=== SOURCE EXCERPT ===
==========

Recently I needed to build something that is able to recognize and resolve US city alias, i.e. 'Phila, PA' should be resolved to 'PHILADELPHIA, PA' and 'MANAYUNK, PA' will be also 'PHILADELPHIA, PA' (Manayunk is a neighborhood in Philadelphia, PA). The USPS website has a web lookup tool in which you can put in a zip code and it will show you the zip's corresponding city state and also a list of alternative city names. For example, the outputs of http://zip4.usps.com/zip4/zcl_3_results.jsp?zip5=19148 are


Actual City name in 19148
PHILADELPHIA, PA
Acceptable City names in 19148
PHILA, PA
Not Acceptable
PASSYUNK, PA


By harvesting these information from USPS, you can build a map of alternative city name -> actual city name, then using this map it takes one lookup to resolve a city alias to the actual city. I needed these data but USPS does not have them available for download. So I wrote a little script that basically executes 'curl http://zip4.usps.com/zip4/zcl_3_results.jsp?zip5=$code' for every zip and extracted the information from the return html.

I put the data up at http://drop.io/cityalias, feel free to download it if you are also interested in these data. The data is in the following format:

$zip $actual_city $actual_state $pipe_delimited_alternative_cities
19113 PHILADELPHIA, PA=PHILA, PA|LESTER, PA


Now I need to build the city alias map. The map will need to be a map of
{ state -> map of
{city alias -> actual city} }
as such:

PA -> {
PHILA -> PHILADELPHIA
LESTER -> PHILADELPHIA
...
},
NY -> {
MANHATTAN -> NEW YORK
NYC -> NEW YORK
...
},
(other states...)



The data set is not very large so I wanted to put the entire map in memory for fast lookups. However, since Java will create a new string for each key and value in the map and also because they are man repeated values, it will be very wasteful space wise to simply throw everything in a hash map as is.

To reduce memory consumption of dictionary data structure, people usually use a trie to compress the data in tree-like form. The city alias data set is pretty small (about 1MB in raw) so I think using a trie would be an overkill.

==========

=== RECORDED DATA ===

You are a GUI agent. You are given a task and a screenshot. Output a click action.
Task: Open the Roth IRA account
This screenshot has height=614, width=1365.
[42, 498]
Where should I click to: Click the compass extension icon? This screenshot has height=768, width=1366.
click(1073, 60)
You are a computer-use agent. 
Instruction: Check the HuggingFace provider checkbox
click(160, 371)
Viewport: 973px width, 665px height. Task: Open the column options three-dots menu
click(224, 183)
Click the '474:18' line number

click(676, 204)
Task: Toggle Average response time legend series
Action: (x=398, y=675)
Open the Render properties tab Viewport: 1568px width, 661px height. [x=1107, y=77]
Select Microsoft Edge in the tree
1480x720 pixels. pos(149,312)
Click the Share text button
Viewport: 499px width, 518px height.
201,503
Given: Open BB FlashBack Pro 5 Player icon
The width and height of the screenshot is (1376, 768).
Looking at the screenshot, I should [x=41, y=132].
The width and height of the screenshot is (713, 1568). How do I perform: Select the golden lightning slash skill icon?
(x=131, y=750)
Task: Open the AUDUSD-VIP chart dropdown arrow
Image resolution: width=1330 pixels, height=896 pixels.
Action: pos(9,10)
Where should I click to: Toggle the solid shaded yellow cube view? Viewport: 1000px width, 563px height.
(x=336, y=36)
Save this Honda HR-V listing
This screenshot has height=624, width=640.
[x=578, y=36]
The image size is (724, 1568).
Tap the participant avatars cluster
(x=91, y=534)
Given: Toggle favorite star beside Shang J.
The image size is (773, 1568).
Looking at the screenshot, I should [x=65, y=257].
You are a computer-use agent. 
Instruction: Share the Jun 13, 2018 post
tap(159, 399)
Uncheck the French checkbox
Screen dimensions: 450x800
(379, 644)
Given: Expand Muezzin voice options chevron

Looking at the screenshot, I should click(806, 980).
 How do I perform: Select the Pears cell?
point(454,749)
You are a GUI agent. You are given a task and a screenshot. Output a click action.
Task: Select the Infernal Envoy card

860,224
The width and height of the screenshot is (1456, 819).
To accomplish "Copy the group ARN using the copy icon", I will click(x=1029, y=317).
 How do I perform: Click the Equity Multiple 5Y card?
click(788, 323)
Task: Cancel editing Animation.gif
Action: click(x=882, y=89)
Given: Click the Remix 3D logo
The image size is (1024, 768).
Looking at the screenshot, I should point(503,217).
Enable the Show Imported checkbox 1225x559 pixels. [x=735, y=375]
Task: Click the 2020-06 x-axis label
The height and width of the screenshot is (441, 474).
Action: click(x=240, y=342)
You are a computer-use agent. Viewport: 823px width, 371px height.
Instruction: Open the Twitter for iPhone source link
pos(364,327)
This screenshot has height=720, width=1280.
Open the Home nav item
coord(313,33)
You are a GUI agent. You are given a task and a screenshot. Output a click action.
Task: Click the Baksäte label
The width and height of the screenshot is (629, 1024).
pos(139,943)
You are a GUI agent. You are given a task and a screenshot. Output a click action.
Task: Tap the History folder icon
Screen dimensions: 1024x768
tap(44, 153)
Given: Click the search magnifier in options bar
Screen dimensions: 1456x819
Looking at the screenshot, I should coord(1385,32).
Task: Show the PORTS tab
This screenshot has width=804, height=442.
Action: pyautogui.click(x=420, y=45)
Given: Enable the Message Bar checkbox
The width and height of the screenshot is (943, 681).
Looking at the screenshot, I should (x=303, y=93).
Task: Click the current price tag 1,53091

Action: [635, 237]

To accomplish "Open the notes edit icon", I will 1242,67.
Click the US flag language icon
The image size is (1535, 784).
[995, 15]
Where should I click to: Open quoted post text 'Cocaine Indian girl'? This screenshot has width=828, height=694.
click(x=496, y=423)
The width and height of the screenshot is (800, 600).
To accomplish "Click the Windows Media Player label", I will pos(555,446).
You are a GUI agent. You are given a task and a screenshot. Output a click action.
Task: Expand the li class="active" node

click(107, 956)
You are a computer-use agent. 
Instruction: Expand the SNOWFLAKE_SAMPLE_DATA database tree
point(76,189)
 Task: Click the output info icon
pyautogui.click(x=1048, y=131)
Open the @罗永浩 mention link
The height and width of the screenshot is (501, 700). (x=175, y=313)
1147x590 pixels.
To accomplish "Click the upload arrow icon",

==========

=== TASK INSTRUCTIONS ===
1) Write out the passage of the city alias post from "By harvesting these" to "the return html.".
2) In the city alias post:
(a) Which zip code appears in the example USPS lookup URL?
(b) What character separates the alternative city names in the downloadable data?
(c) Roughly how large is the raw city alias data set?
Rely only on the city alias post for what is asked here.

=== ANSWERS TO THE TASKS ===
1)
By harvesting these information from USPS, you can build a map of alternative city name -> actual city name, then using this map it takes one lookup to resolve a city alias to the actual city. I needed these data but USPS does not have them available for download. So I wrote a little script that basically executes 'curl http://zip4.usps.com/zip4/zcl_3_results.jsp?zip5=$code' for every zip and extracted the information from the return html.

2)
(a) 19148
(b) A pipe (|)
(c) About 1MB